**What needs to be done:** Copy exactly. Begin at the line containing "Task: Click the 'Sin acción' value" and stop at the last line of the entries, omitting any pictures.
Record extracts Start Marker
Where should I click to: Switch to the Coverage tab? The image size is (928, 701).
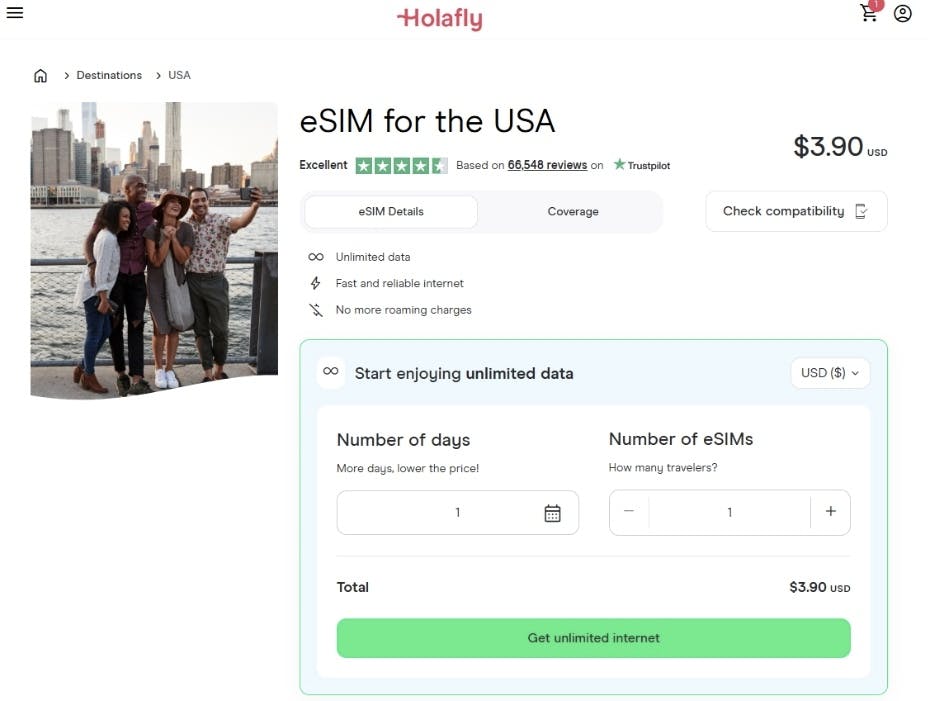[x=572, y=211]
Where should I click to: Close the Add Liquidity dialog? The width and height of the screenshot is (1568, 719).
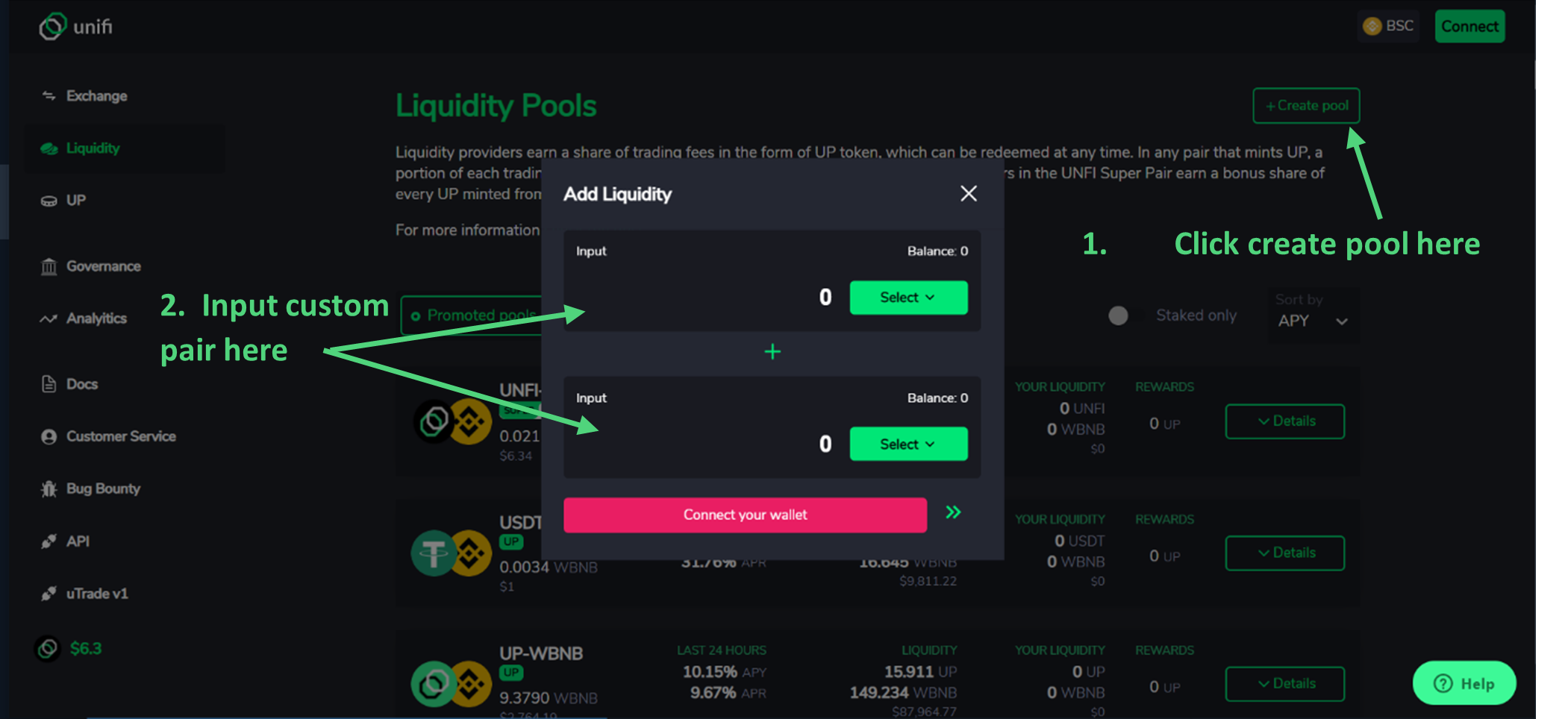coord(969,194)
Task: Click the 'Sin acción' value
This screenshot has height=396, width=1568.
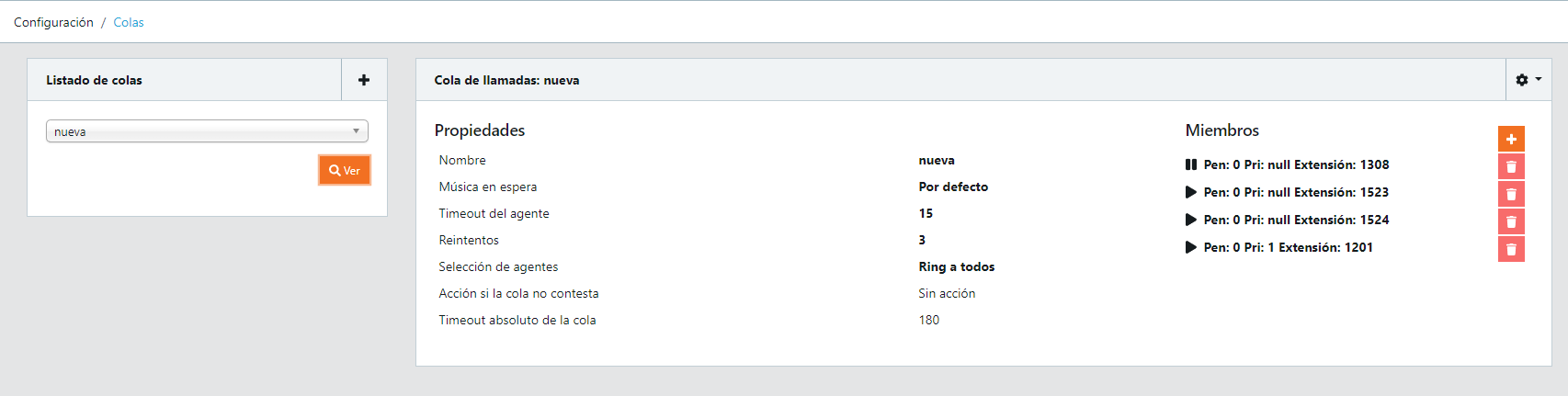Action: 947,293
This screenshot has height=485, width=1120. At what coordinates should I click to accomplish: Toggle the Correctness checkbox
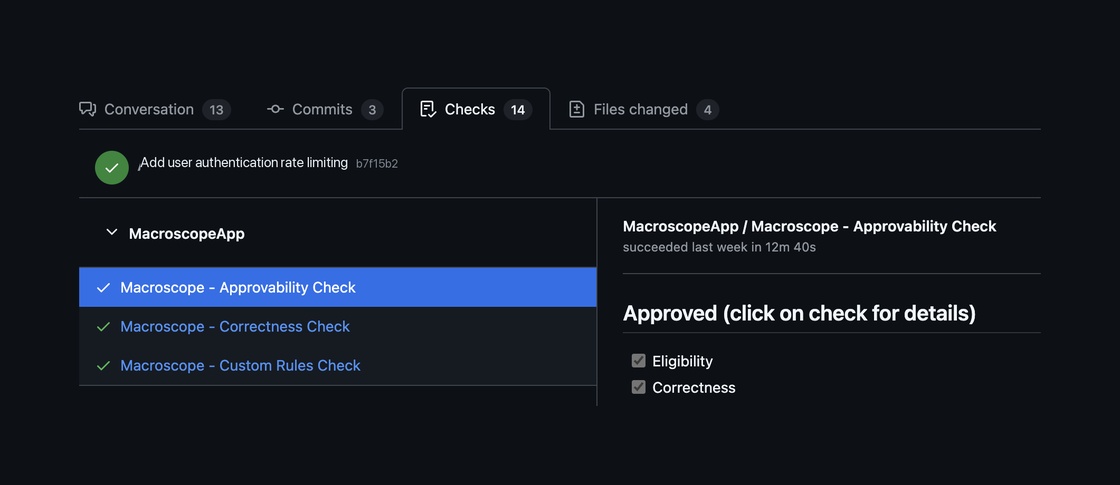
Record extracts End Marker
**Solution to this exercise:**
Task: Click the 'Sin acción' value
This screenshot has height=396, width=1568.
Action: 947,293
This screenshot has height=485, width=1120. At what coordinates should I click to accomplish: Toggle the Correctness checkbox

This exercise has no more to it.